November 10, 2012 - Getting Started

This blog came about because the last blog I started, at this time last year, was long-winded and frustration-filled and I am in danger of falling into that rut again. That one was about the issues at the school where I teach - difficult coworkers, misguided administrators, demanding parents, misbehaving children, unreasonable workload, pointless paperwork, malfunctioning IT, and the list goes on. These complaints certainly don’t apply to all people or times at work, but negativity has a way of clouding out all the little sparks of positivity if we’re not careful. In my personal life, my husband is working interstate, tomorrow marks the seven year anniversary of the day my mother tried to commit suicide (ages ago, I know, but traumatic enough to still bother me sometimes), I live thousands of kilometres from my family (by choice, but I still miss them occasionally), I suffer from chronic migraines and anxiety and am just now getting over the severe cough I got at the beginning of July.
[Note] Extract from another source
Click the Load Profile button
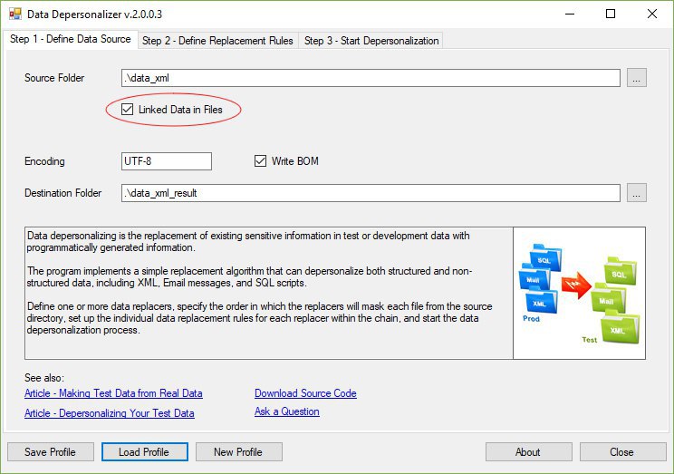(144, 451)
With that last whinge out of my system, now on to my small, positive considerations of life.

I will start retroactively to make up for my whinge. Yesterday, I got to zip around town in an orange Mini in the sun for a little while in the middle of the day because my car was in the shop. The Mini was a courtesy car and some of my students were receiving awards for a Remembrance Day competition they had entered. It was fun to drive a cute, little car and the ceremony was moving. I was proud of my students' work and their impeccable behaviour at the service, which was attended by other schools, many parents, retired veterans and local politicians.